- Born: Gordon David McCallum Clyde 22 May 1933
- Died: 26 January 2008 (aged 74)
- Education: Christ's College, Cambridge, United Kingdom
- Occupations: Actor; TV presenter; writer; musician;

= Gordon Clyde =

British TV presenter and artist

Gordon David McCallum Clyde (22 May 1933-26 January 2008) was a British television actor, television presenter, writer and musician.

==Biography==
Clyde was born in 1933 and was educated at Highgate School from 1945 and Christ's College, Cambridge from 1951, where he studied English and music. He is mainly known from the Dick Emery show.
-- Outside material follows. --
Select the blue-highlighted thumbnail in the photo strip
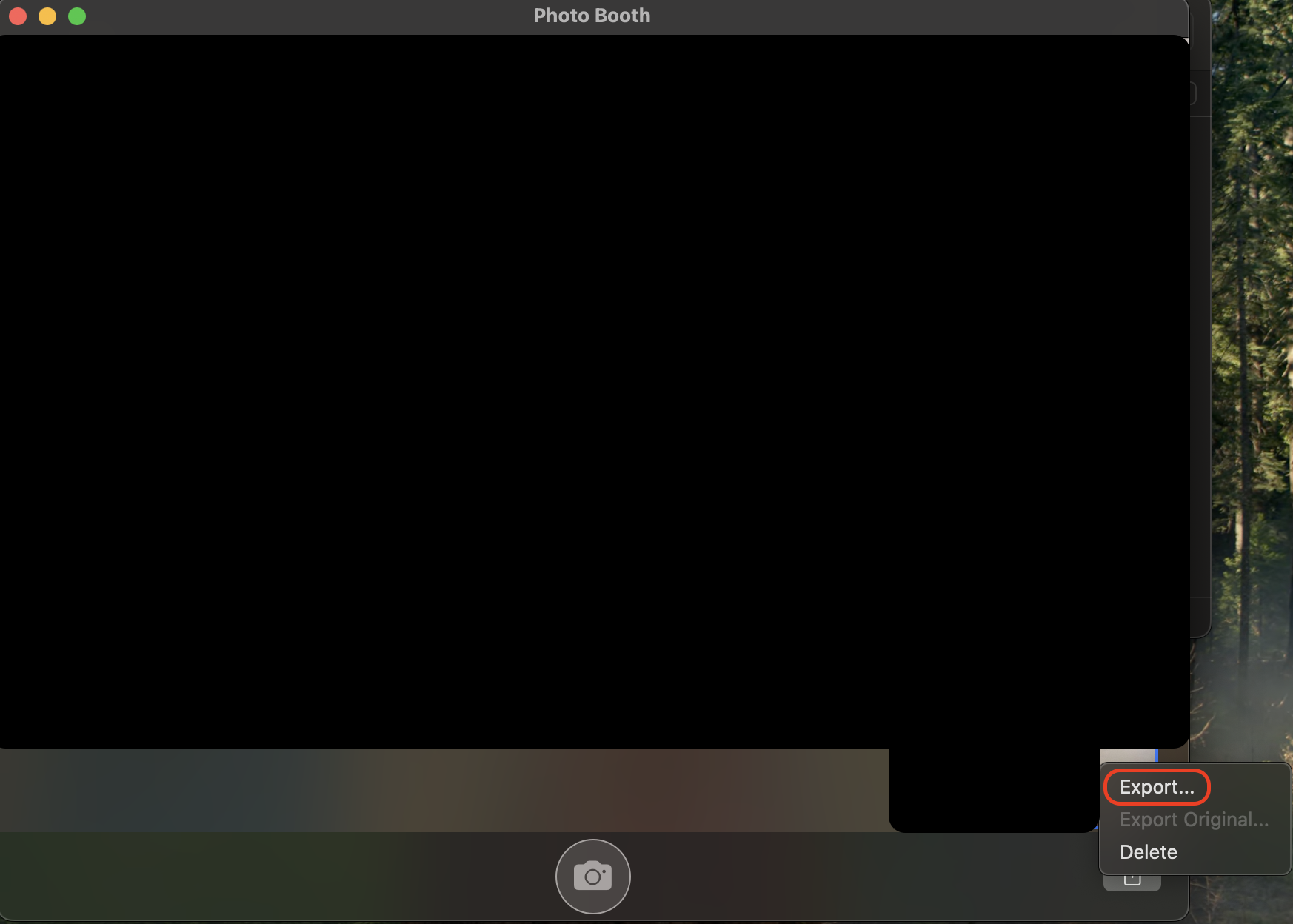 [1156, 754]

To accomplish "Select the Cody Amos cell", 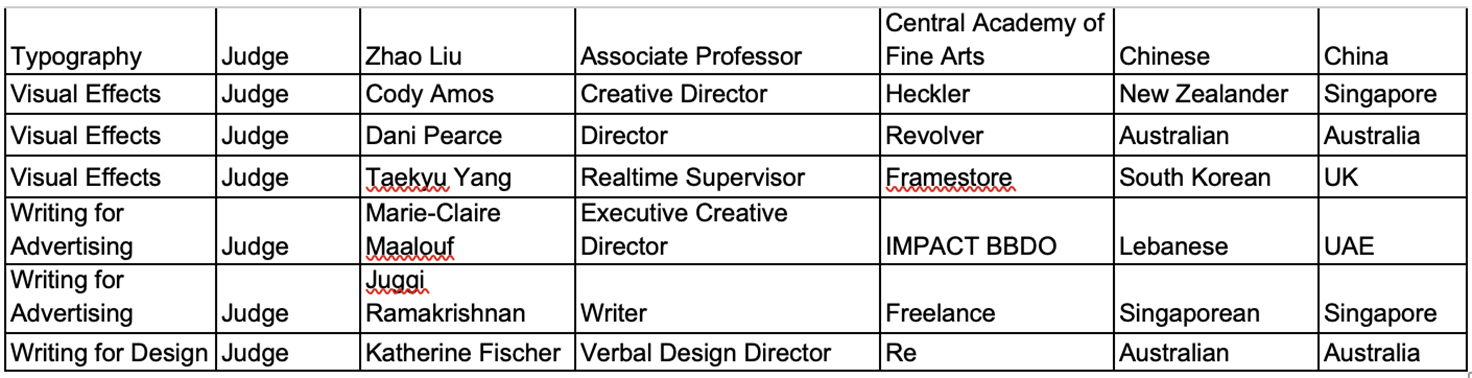I will click(467, 94).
At the start of each episode he appeared as the interviewer, interviewing various characters played by Emery, with responses such as "Ooh you are awful, but I like you". Clyde was also a regular presenter on the BBC children's programme Play School (UK TV series) during the late 1960s.

He appeared with Morecambe and Wise.

He wrote the music for Kisses on a Postcard.
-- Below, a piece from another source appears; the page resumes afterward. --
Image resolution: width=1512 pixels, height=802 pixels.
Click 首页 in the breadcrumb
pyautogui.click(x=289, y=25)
He presented the classical music request programme "The Pleasure's Yours" on the BBC World Service radio.

Gordon was a very good pool player, often to be found in the private club "The 43" in Streatham where he would enjoy a pint in relative anonymity, as he was a very private man and a good friend. The club closed in around 1987/8 after suffering severe damage in the Great Storm of 1987.